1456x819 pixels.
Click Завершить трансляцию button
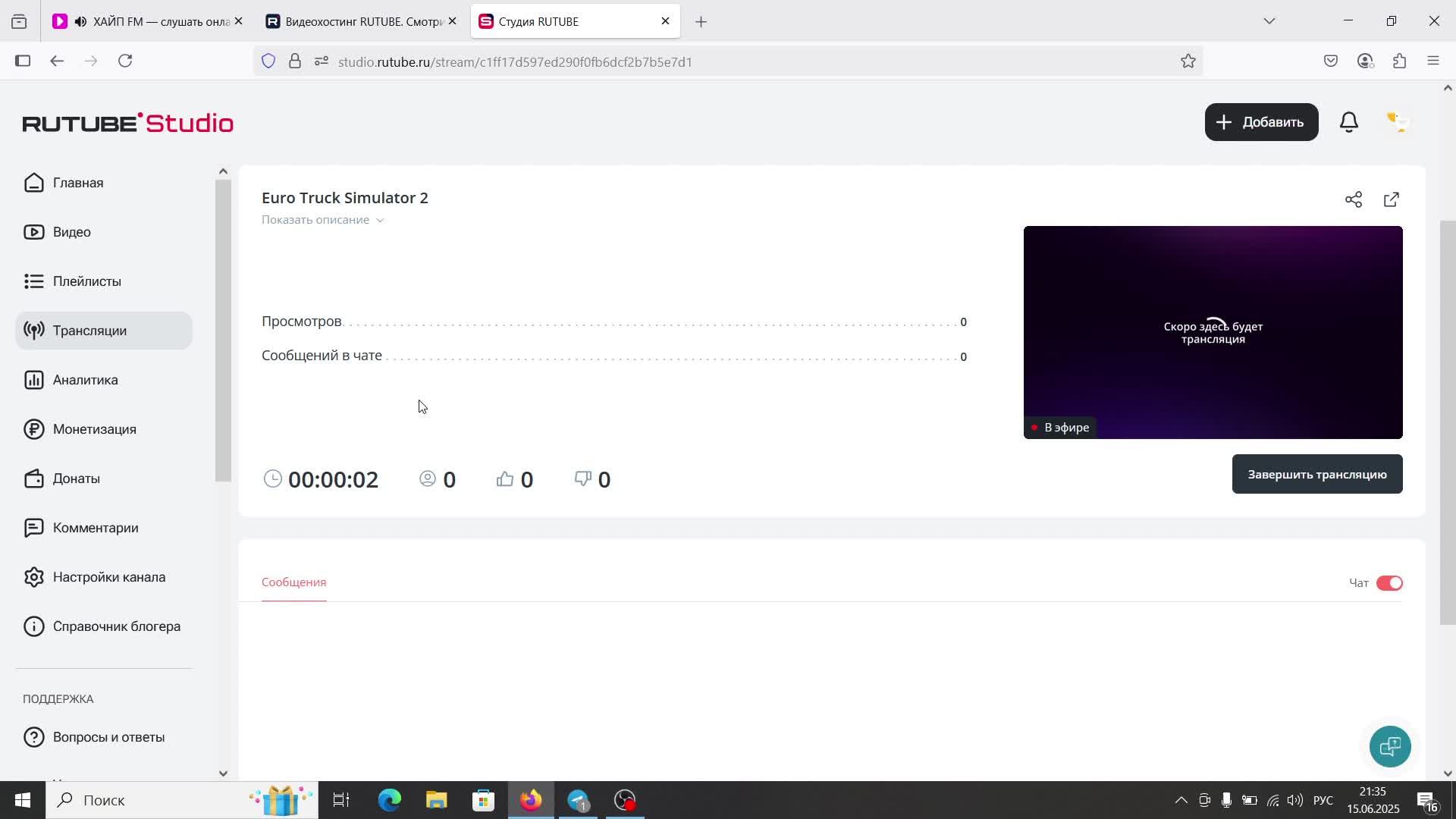(1316, 475)
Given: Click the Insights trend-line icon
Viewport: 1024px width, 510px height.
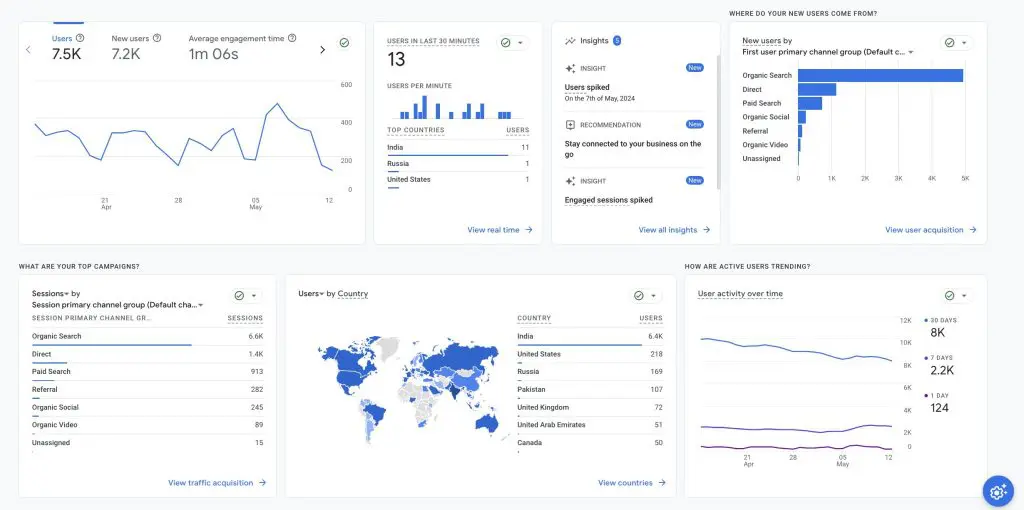Looking at the screenshot, I should 570,41.
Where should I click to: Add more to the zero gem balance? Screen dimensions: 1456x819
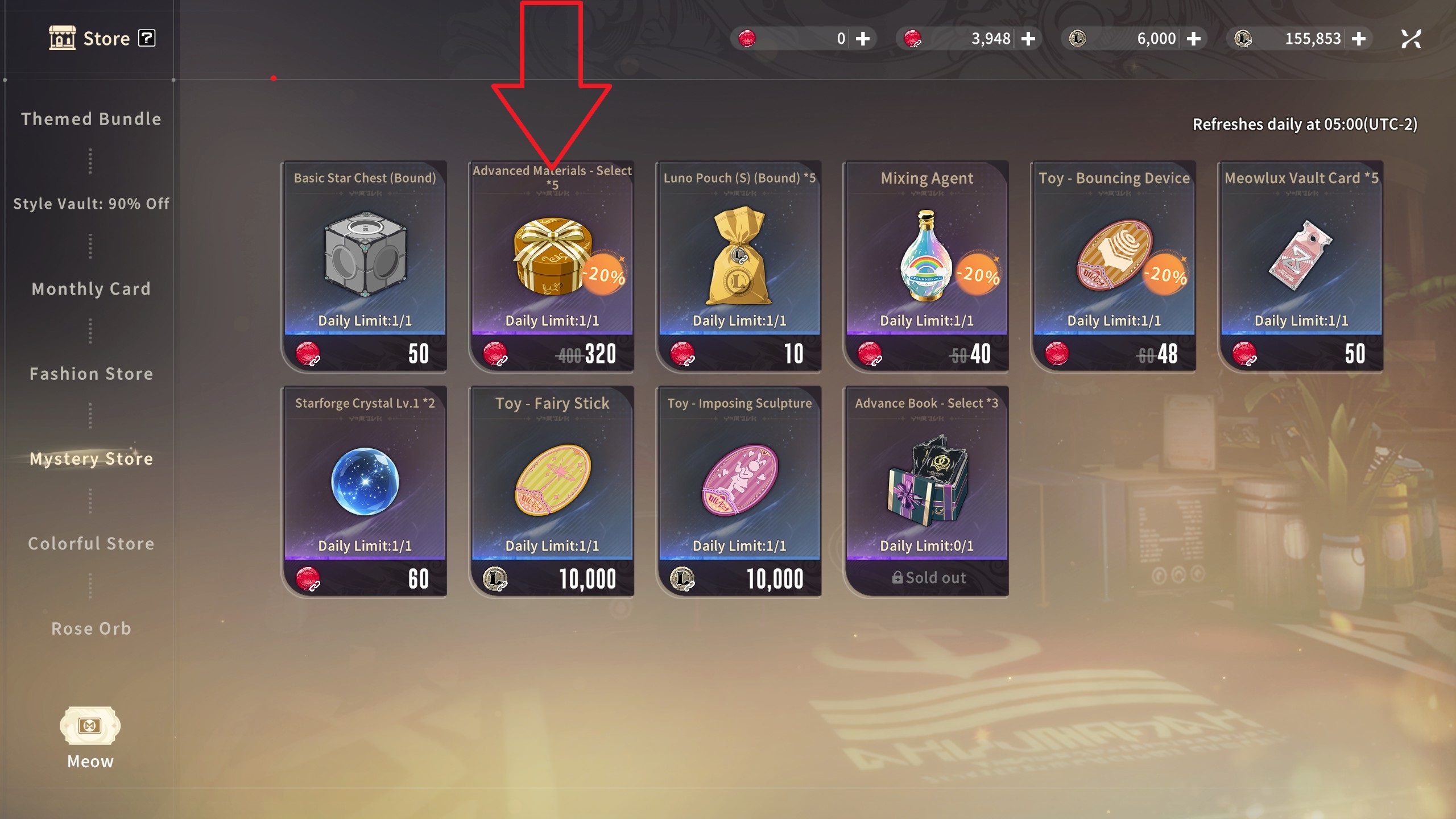(x=863, y=39)
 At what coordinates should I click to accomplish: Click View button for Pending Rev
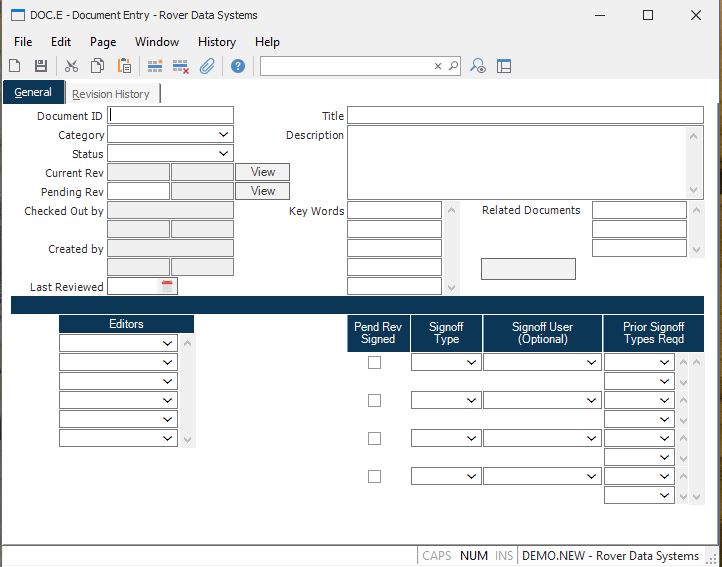pos(263,191)
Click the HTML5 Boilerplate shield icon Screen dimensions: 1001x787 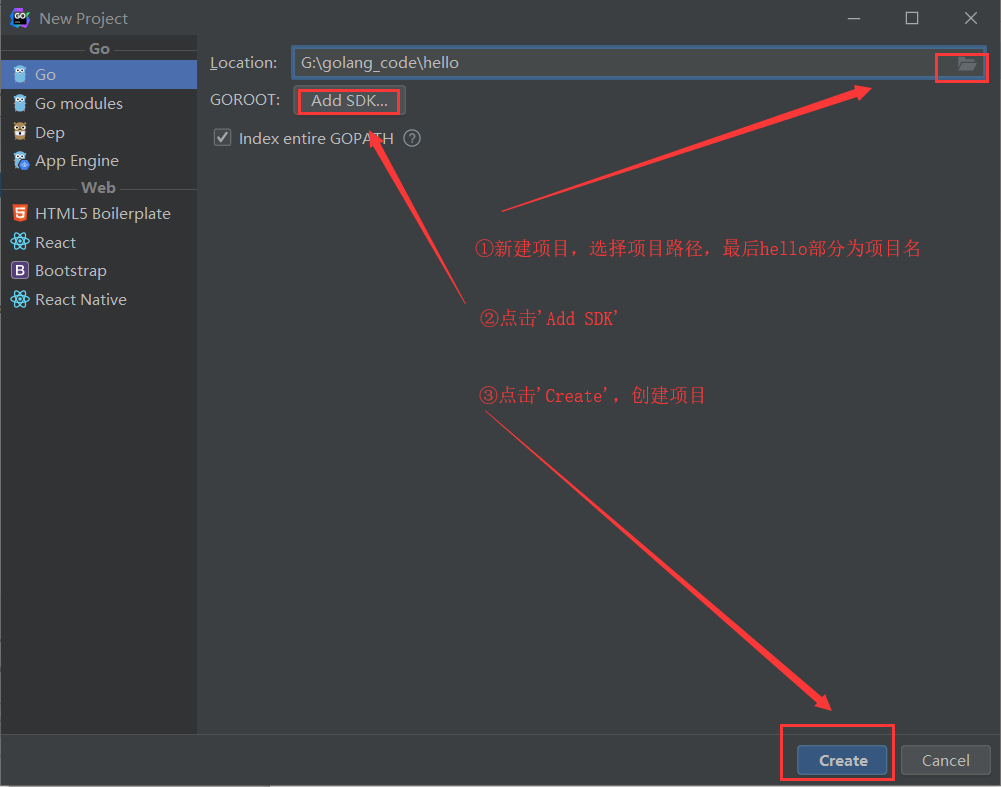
..........
_To be done_
Reproduce all the data above, swapping every "button" for "control" and changing nothing else. Omit the pictures.

_Response to this exercise_
1456x819 pixels.
Click Завершить трансляцию control
(1316, 475)
Given: Click the Insights trend-line icon
Viewport: 1024px width, 510px height.
Looking at the screenshot, I should 570,41.
Where should I click to: Add more to the zero gem balance? Screen dimensions: 1456x819
(x=863, y=39)
 At what coordinates should I click to accomplish: Click View control for Pending Rev
pos(263,191)
Click the HTML5 Boilerplate shield icon Screen dimensions: 1001x787 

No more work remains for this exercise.